To eat or not to eat?

I think Taubes presents a very interesting prologue. It really makes you think back to all the different diets that have come, gone, and are still around. Not only that, but I also was reminded of all the different diet suggestions that plague the news. A glass or a cup of this today will cure X and Y, but in a few months it might be bad for you. I guess I never really knew that this sort of tug-of-war between fat and carbohydrates had existed for so long. To me it seemed like a relatively new topic of research, but as Taubes pointed out it has been going on for hundreds of years. I am eager to read what Taubes presents to us, and see what kind of information he presents. I would like to know how he can scientifically (if that is the route he is going) can show that carbs are bad and that the common notion of fat being unwanted in a diet is incorrect considering all the scientific backing for it. Especially considering that Taubes said that people who promoted fat heavy diets primarily did so through anecdotes and personal testimonies. In any case I am looking foreword to what lies ahead.

Dieting 101

Diets have been around for a while and a few of them, like the Atkins diet or the South Beach diet, were extremely popular with a lot of people because they seemed to work. In my opinion each person is unique and not every diet plan will work for them. I believe smaller balanced portions and more exercise should do the trick for most, but that's usually not what people want to hear. Most want the easy way out, like taking a pill to lose the weight. Just about everyone knows someone who has been on a "yo-yo diet" - that is reach their goal and start eating the way they used to and gain all of it, and sometimes more, back again. Hard work and dedication to your diet is essential and you can't just quit once you reach your goal. It's something that must continue indefinitely in order not to gain the weight back. This will make for a very interesting read.

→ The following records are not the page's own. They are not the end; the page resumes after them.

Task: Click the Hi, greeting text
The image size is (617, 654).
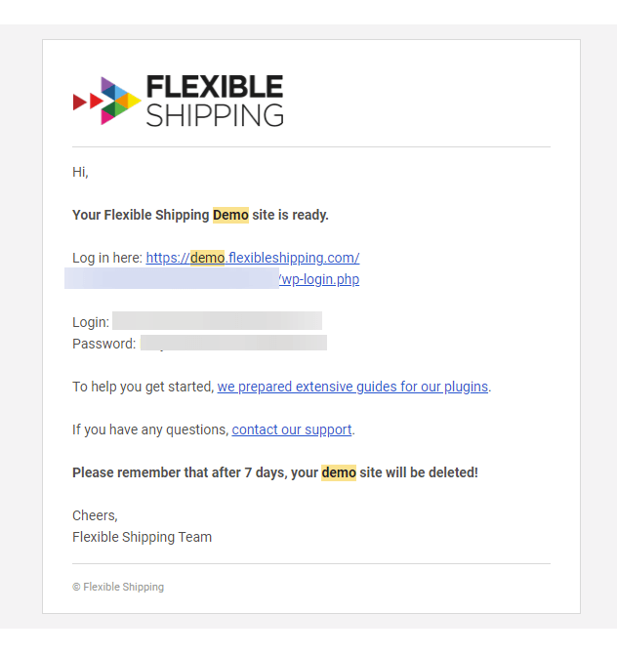Action: coord(80,172)
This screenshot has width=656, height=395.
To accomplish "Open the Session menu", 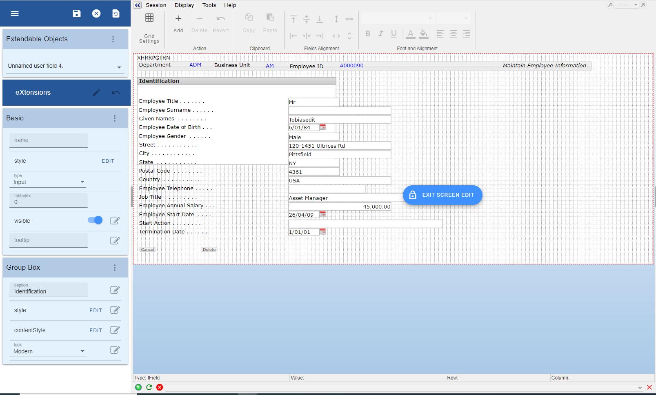I will (x=156, y=5).
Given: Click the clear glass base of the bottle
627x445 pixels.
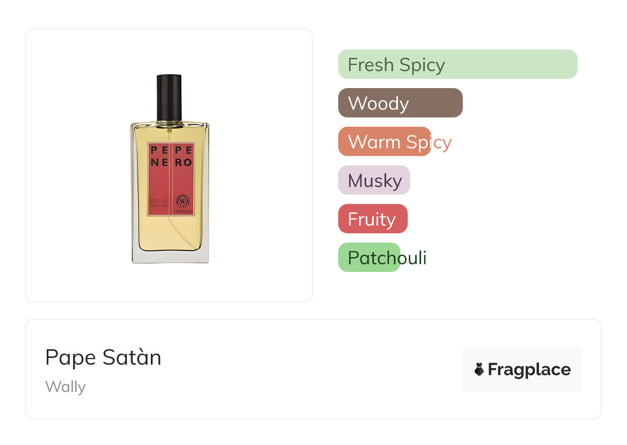Looking at the screenshot, I should pyautogui.click(x=170, y=257).
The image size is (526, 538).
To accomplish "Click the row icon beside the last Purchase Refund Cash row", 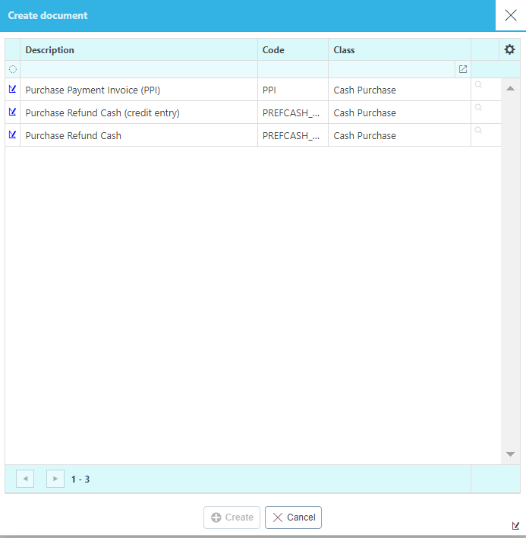I will [x=12, y=135].
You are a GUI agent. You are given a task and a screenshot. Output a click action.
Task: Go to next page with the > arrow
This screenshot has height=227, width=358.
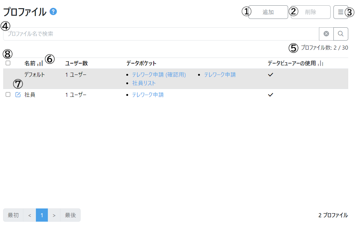54,215
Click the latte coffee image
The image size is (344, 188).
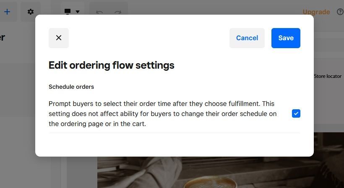point(210,176)
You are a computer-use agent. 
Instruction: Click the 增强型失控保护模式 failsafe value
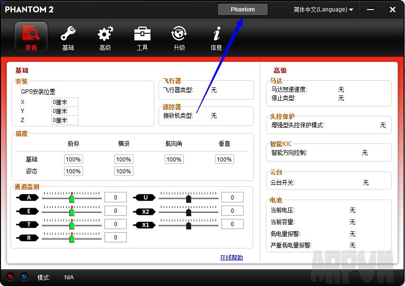[383, 126]
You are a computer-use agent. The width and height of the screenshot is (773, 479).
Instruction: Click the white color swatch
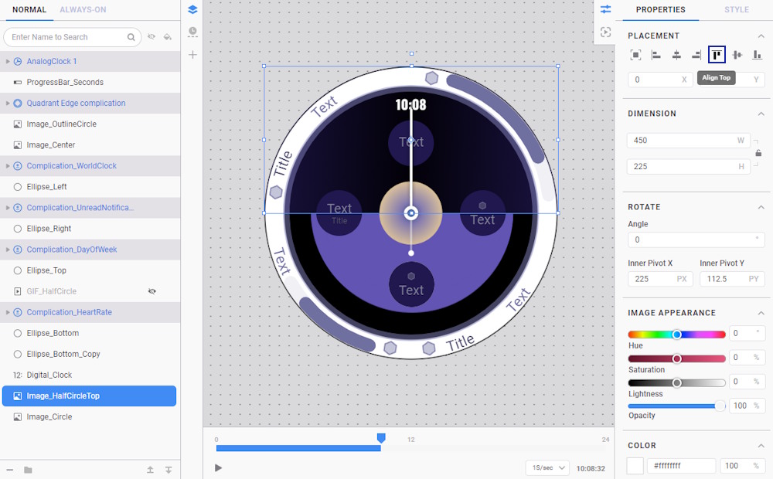click(635, 466)
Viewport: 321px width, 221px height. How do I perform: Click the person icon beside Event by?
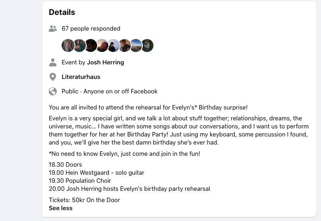(53, 62)
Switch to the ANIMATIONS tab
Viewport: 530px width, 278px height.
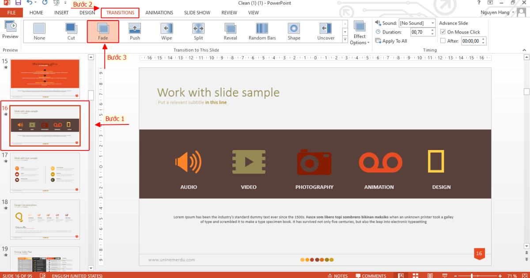159,12
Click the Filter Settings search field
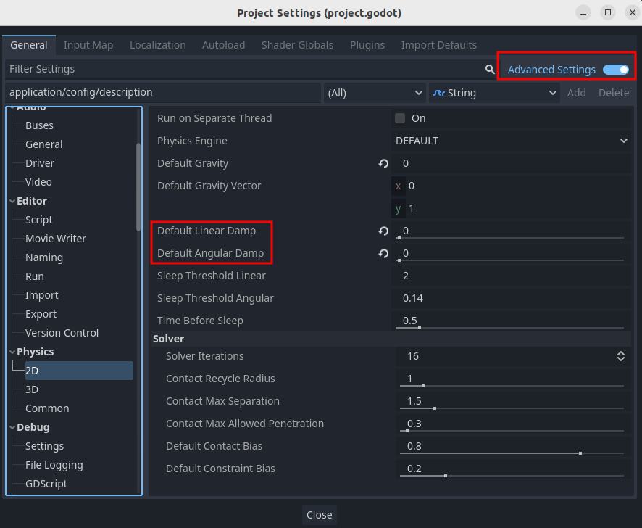 [x=243, y=70]

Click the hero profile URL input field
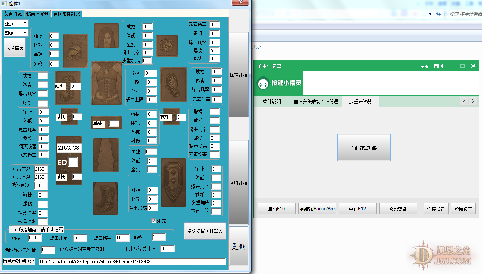pyautogui.click(x=130, y=261)
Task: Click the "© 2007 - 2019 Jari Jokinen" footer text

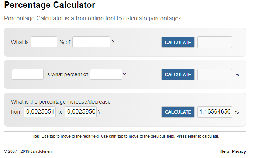Action: pyautogui.click(x=28, y=151)
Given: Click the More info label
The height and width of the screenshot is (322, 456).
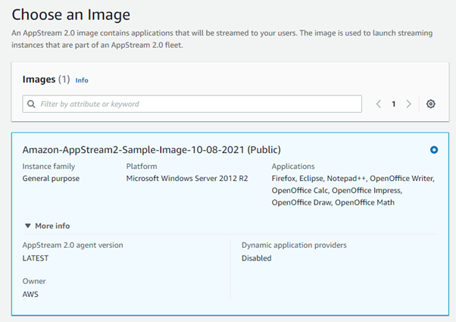Looking at the screenshot, I should (52, 226).
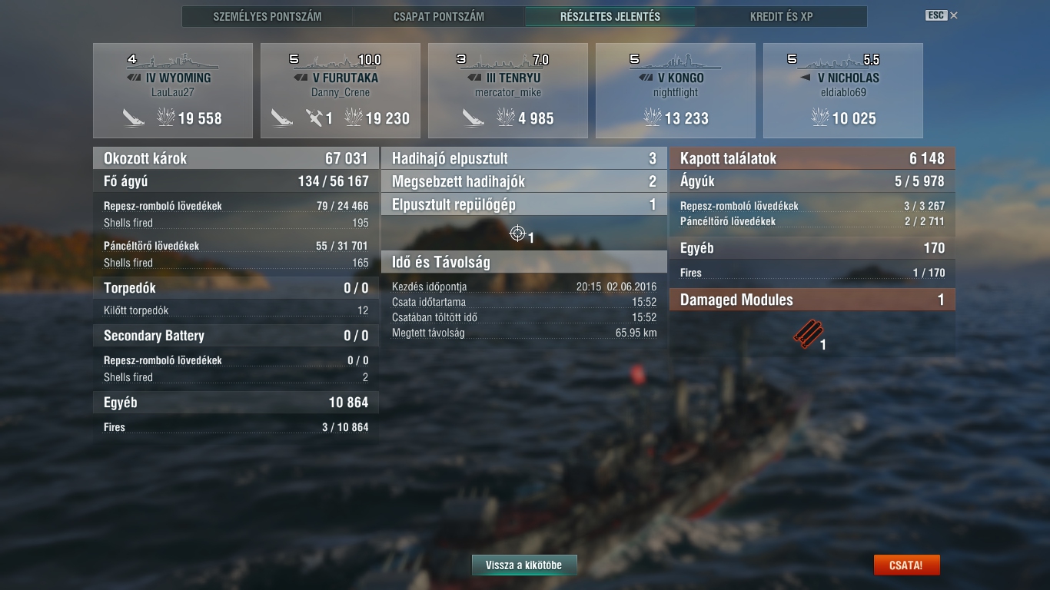Screen dimensions: 1050x590
Task: Click the Kapott találatok section header
Action: (x=812, y=158)
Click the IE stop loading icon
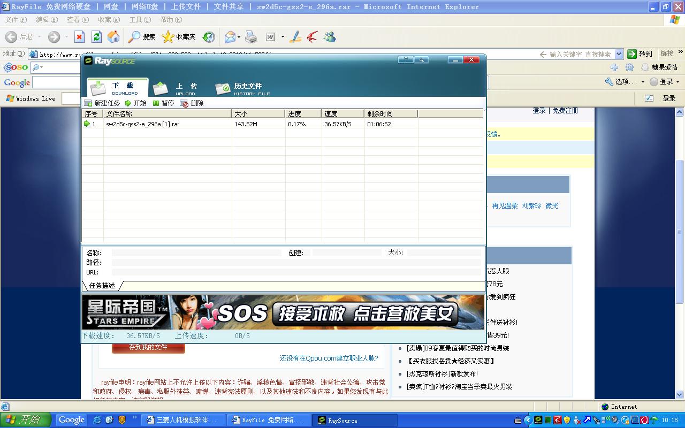The height and width of the screenshot is (428, 685). click(79, 36)
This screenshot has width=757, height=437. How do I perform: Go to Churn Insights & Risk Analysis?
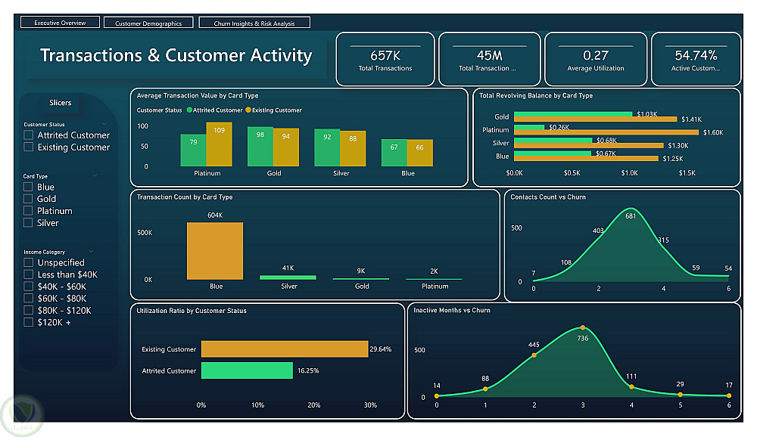click(x=254, y=23)

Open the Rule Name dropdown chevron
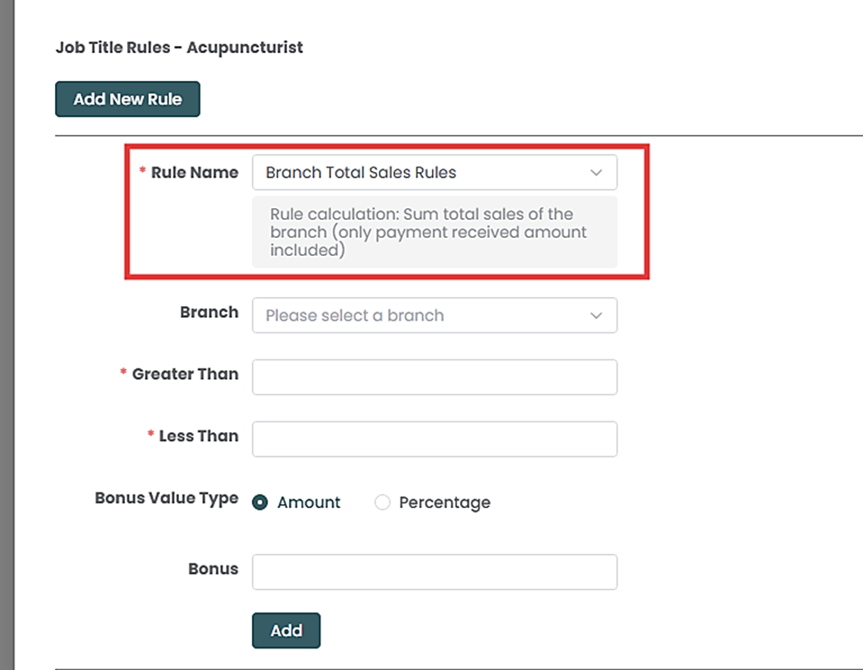point(596,173)
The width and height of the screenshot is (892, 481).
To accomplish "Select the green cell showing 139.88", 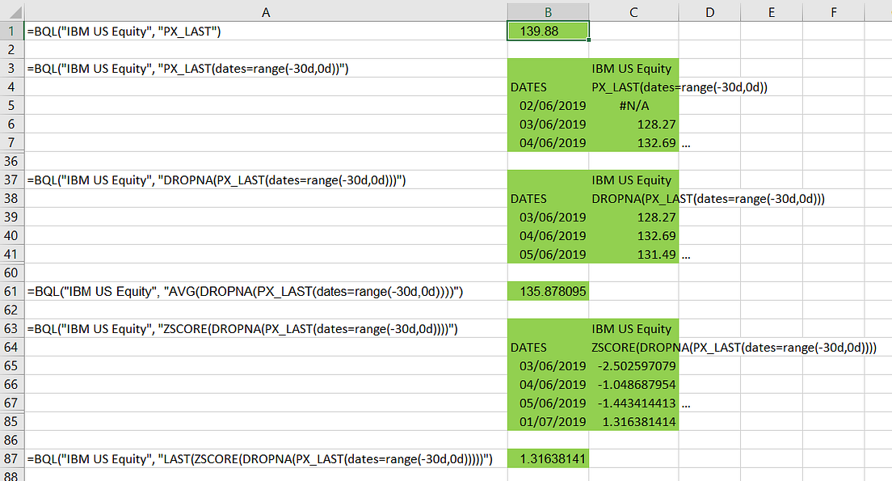I will tap(548, 30).
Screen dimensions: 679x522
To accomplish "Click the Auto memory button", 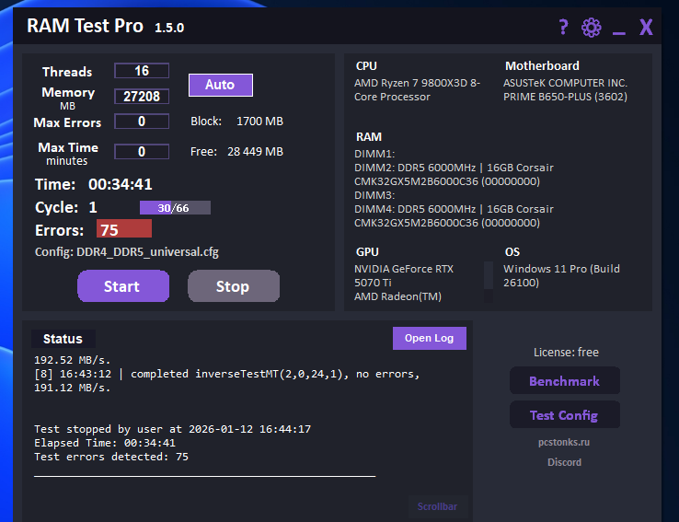I will 220,85.
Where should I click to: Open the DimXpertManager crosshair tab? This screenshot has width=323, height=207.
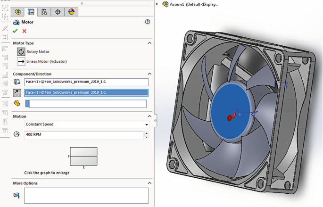58,12
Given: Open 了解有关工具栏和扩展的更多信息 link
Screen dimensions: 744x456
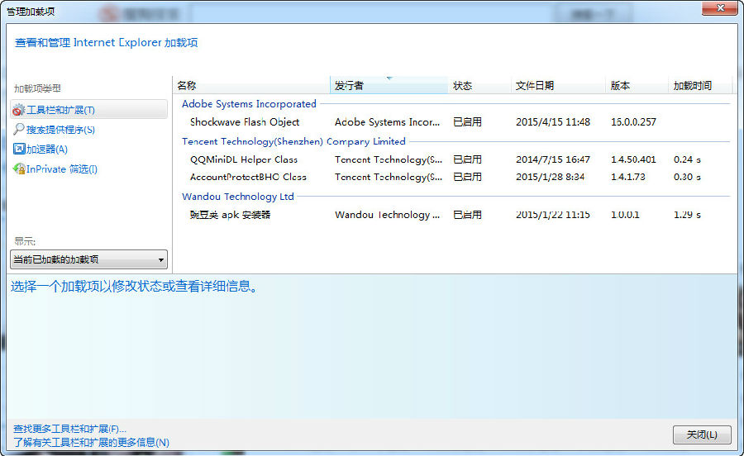Looking at the screenshot, I should tap(91, 443).
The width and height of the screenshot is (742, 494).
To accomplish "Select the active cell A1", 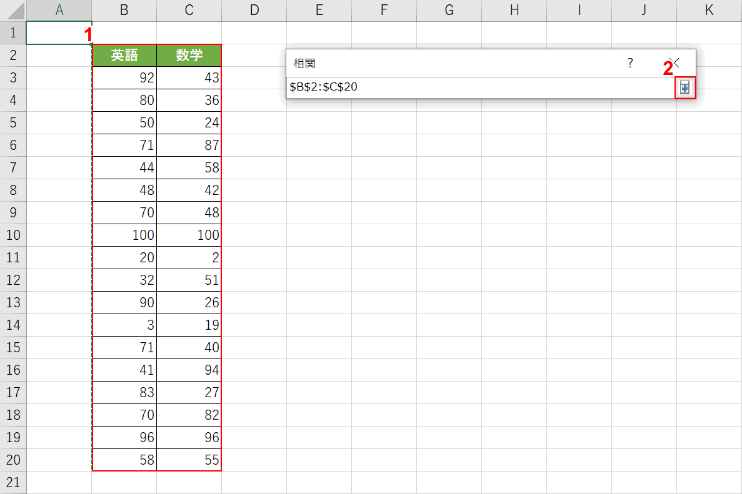I will coord(59,33).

A Comical Look at Dieting History

I found this article online and thought it was a great look at how ridiculous diet fads have been in the past. God only knows what new fads we will come up with in the near to distant future.

Somewhat Skeptical

After reading the Prologue to “Good Calories, Bad Calories”, I am interested to read the rest of the book. Nutrition is something I am very interested in and I like to hear other people’s perspectives on what is healthy. I like that Taubes uses science and case studies to back up his ideas because there are so many different opinions out there for what constitutes a healthy diet. However In my nutrition class we learned that a low fat diet that balances all of the food groups is healthy. Also that the best way to lose weight is to eat less and exercise more. This is completely different from Taubes’ argument that exercise and a low fat diet are not necessarily the keys to weight loss. His argument makes sense because he says that eating less fat just causes people to eat more of other things such as sugars and starches to satisfy their cravings. It is healthier to maintain ones weight to prevent diseases such as diabetes and cardiovascular disease. I am interested to see more of the evidence that he gives to prove that it does not matter how much you eat, but what you eat that will make you unhealthy or fat. It is hard to believe that this is true. I would think that eating excess calories of just about anything other than vegetables would make you fat.